====== Dataset ======

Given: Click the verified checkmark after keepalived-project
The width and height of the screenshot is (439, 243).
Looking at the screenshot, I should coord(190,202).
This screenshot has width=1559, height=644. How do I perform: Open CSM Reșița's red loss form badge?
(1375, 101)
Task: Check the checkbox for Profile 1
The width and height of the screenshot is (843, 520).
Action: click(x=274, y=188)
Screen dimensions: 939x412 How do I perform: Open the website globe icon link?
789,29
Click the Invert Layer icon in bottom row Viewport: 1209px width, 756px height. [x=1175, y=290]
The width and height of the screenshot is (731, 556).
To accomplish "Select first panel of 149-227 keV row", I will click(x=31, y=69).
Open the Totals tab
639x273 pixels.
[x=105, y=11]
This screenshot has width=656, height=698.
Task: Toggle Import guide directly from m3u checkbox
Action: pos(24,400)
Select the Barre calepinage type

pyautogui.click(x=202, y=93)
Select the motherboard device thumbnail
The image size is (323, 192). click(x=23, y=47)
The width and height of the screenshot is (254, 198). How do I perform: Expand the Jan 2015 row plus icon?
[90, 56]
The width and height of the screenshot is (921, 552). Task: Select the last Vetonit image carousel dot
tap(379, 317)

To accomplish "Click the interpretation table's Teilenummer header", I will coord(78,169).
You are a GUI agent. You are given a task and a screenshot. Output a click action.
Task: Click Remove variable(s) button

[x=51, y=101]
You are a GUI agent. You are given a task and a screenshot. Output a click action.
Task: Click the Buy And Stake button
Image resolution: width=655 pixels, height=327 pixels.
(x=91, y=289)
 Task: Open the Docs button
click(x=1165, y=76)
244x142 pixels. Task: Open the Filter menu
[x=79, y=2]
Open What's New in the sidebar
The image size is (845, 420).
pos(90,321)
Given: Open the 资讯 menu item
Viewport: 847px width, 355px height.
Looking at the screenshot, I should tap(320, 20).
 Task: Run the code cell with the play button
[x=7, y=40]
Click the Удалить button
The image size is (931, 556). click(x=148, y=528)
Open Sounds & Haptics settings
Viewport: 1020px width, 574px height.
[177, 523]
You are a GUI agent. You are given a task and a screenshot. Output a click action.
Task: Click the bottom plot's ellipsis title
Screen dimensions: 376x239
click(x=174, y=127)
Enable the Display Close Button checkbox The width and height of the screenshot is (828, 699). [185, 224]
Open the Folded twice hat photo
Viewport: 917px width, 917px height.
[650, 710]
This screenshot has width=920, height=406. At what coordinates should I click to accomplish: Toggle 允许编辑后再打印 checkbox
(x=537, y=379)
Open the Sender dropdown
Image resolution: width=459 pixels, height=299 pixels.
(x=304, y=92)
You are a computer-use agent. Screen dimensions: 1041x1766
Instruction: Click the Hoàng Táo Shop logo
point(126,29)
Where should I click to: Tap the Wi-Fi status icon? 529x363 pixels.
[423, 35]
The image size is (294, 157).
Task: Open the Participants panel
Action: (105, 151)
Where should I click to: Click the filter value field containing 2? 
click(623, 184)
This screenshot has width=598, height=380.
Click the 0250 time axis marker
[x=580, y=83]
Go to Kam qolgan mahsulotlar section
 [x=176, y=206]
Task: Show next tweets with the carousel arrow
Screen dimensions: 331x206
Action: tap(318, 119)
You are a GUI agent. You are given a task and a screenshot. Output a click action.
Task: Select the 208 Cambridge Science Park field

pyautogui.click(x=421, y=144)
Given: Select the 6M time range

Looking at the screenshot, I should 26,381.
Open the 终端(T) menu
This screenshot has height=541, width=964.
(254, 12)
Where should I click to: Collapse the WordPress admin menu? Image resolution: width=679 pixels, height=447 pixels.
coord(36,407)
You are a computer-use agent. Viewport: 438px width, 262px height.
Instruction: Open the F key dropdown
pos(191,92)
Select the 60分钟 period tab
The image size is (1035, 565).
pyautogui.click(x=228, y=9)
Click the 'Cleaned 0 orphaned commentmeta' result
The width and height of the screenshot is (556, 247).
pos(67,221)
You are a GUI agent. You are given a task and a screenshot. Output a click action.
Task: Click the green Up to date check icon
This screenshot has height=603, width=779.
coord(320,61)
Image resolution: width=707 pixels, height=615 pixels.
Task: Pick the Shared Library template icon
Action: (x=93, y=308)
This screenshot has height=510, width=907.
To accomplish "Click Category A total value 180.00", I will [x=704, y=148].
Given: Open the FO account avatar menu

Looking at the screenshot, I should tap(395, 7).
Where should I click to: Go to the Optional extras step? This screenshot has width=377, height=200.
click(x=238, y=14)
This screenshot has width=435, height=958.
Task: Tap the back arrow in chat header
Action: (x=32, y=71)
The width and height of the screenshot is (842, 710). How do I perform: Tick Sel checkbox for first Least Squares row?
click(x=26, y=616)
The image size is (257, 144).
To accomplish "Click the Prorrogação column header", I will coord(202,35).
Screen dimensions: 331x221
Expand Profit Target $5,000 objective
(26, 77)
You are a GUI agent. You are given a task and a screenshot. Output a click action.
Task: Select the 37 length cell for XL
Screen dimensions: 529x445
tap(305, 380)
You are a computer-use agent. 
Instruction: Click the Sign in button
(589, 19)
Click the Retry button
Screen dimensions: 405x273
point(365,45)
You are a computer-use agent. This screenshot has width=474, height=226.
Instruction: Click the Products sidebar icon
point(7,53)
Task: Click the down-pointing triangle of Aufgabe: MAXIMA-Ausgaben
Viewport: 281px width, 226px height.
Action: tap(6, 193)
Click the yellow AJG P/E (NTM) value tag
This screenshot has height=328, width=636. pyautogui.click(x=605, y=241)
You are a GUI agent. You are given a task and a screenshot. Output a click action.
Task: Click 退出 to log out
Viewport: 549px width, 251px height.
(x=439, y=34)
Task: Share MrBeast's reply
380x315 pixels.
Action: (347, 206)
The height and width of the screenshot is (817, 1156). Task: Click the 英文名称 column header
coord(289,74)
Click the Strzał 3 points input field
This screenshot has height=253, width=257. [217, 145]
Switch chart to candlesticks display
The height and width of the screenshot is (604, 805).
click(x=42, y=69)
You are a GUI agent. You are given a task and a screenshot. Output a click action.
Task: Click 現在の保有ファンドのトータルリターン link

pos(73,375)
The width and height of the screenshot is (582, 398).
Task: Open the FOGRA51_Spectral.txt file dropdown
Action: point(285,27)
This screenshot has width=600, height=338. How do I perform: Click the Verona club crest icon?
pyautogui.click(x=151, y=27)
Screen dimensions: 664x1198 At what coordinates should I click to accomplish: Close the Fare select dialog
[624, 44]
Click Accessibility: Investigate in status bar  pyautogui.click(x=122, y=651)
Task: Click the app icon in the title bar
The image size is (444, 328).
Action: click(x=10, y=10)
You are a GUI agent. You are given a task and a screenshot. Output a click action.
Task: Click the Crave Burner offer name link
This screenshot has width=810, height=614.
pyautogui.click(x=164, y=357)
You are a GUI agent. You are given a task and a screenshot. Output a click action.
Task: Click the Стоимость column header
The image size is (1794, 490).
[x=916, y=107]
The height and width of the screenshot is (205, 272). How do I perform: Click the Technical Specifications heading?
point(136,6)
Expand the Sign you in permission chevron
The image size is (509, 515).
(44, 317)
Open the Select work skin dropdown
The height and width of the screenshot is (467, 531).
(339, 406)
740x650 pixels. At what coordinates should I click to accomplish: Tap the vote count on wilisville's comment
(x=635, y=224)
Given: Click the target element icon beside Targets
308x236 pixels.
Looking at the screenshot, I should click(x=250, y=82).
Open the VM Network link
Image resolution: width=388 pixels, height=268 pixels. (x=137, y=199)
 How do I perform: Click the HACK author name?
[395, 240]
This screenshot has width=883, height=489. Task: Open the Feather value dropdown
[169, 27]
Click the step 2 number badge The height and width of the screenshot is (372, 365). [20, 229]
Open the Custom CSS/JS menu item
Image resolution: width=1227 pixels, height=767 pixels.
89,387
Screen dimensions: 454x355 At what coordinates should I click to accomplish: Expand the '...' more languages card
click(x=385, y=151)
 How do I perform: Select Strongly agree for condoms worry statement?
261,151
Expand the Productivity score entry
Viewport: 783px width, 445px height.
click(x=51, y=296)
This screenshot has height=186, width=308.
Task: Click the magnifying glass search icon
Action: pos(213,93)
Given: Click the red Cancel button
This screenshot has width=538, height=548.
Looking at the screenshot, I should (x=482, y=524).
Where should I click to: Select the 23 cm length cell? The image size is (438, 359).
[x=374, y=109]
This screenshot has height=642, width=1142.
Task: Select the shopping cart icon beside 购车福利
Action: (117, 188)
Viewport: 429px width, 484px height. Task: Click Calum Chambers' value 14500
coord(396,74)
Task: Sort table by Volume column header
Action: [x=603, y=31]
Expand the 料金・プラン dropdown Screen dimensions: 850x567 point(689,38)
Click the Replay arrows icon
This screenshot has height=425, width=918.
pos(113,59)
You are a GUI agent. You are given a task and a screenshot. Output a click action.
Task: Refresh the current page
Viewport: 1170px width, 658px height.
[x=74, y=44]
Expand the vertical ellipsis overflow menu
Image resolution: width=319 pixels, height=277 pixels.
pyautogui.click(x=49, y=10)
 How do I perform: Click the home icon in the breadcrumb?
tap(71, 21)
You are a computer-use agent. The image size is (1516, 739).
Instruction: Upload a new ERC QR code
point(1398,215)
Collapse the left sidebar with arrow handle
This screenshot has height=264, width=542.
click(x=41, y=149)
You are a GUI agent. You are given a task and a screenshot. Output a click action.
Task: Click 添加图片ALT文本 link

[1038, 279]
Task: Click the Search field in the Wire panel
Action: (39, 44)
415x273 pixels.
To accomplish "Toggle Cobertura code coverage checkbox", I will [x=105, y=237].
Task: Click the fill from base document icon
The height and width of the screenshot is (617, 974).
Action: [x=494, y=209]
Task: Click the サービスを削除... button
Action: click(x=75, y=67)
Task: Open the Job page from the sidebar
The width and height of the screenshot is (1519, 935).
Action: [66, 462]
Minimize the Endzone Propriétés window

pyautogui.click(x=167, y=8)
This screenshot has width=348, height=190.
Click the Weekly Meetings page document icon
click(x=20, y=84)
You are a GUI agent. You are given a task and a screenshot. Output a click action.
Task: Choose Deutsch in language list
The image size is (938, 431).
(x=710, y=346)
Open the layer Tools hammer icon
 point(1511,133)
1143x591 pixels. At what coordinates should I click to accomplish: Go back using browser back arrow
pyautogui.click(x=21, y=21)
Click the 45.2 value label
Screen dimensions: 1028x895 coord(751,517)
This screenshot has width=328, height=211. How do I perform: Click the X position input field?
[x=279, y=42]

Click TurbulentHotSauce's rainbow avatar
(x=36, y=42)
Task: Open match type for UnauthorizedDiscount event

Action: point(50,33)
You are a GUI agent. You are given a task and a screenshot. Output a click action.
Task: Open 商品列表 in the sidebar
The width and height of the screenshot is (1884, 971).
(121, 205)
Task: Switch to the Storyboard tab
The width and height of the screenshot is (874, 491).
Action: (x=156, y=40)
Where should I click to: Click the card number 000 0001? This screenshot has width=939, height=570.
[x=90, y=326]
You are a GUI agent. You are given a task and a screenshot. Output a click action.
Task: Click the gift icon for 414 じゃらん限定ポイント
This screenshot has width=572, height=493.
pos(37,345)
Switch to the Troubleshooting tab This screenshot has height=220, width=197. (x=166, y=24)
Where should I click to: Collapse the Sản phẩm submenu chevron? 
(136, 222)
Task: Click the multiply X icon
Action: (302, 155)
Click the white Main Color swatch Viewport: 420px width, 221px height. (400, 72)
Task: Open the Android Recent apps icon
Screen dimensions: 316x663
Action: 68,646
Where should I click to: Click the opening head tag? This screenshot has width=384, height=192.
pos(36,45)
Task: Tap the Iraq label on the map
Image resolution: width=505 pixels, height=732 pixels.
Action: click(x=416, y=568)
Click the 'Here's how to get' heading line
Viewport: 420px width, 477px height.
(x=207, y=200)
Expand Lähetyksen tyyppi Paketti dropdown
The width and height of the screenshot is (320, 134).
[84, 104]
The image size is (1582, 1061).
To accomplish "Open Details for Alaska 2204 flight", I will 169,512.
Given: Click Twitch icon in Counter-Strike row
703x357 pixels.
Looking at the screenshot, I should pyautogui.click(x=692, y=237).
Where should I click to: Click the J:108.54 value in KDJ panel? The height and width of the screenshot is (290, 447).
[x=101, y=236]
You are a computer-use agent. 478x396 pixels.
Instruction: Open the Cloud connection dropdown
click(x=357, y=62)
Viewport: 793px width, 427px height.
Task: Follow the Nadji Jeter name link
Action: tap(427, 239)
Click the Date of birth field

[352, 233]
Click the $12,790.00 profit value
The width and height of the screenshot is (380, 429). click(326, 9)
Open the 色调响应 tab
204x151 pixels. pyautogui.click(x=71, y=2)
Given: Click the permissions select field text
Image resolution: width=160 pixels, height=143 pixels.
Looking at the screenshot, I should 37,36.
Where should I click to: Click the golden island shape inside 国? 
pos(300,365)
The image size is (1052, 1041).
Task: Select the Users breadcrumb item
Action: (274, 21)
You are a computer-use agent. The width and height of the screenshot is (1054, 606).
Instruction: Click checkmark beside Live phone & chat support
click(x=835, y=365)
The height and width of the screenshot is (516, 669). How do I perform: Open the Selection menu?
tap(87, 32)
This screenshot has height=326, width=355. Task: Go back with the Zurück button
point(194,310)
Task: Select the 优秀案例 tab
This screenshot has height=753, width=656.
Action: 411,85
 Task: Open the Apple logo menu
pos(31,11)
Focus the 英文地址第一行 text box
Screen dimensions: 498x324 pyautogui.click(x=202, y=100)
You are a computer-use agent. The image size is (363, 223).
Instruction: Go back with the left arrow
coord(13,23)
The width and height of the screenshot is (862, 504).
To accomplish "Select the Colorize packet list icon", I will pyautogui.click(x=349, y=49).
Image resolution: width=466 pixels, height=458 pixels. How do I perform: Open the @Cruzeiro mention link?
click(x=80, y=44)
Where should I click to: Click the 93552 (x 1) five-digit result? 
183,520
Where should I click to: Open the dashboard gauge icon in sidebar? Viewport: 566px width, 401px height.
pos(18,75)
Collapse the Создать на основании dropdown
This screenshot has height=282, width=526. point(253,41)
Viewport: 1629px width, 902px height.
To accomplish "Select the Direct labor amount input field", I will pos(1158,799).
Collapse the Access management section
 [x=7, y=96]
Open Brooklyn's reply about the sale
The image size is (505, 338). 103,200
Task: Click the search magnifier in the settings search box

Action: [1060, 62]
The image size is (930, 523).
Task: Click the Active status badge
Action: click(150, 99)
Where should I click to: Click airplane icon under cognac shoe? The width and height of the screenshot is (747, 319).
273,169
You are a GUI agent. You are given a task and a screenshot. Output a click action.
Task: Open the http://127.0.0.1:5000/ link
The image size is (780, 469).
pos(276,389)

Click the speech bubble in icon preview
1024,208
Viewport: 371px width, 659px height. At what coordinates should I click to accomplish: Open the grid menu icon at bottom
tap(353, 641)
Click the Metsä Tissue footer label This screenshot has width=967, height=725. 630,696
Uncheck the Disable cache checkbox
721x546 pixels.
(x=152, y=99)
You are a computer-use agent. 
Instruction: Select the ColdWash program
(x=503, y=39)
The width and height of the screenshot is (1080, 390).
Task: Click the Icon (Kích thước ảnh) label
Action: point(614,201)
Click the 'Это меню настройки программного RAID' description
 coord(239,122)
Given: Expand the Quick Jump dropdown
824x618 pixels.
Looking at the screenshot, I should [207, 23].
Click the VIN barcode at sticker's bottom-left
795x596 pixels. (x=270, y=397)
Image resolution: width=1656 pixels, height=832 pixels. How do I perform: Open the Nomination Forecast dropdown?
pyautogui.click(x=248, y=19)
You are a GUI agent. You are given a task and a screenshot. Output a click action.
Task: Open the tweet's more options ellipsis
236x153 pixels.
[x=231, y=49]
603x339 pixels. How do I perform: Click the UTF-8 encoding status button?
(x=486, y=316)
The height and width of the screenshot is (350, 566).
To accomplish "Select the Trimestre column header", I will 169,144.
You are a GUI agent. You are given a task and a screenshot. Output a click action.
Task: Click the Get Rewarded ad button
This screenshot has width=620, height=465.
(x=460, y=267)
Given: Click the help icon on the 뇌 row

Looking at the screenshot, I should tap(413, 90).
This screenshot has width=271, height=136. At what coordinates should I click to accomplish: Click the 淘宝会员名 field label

======

• [Aim of the exercise]:
Using the material above, quote the first line and each line after it, stopping at and including the line that holds "Click the Invert".

• [Solution to this task]:
Given: Click the verified checkmark after keepalived-project
The width and height of the screenshot is (439, 243).
Looking at the screenshot, I should coord(190,202).
This screenshot has width=1559, height=644. How do I perform: Open CSM Reșița's red loss form badge?
(1375, 101)
Task: Check the checkbox for Profile 1
The width and height of the screenshot is (843, 520).
Action: click(x=274, y=188)
Screen dimensions: 939x412 How do I perform: Open the website globe icon link?
789,29
Click the Invert Layer icon in bottom row Viewport: 1209px width, 756px height. [x=1175, y=290]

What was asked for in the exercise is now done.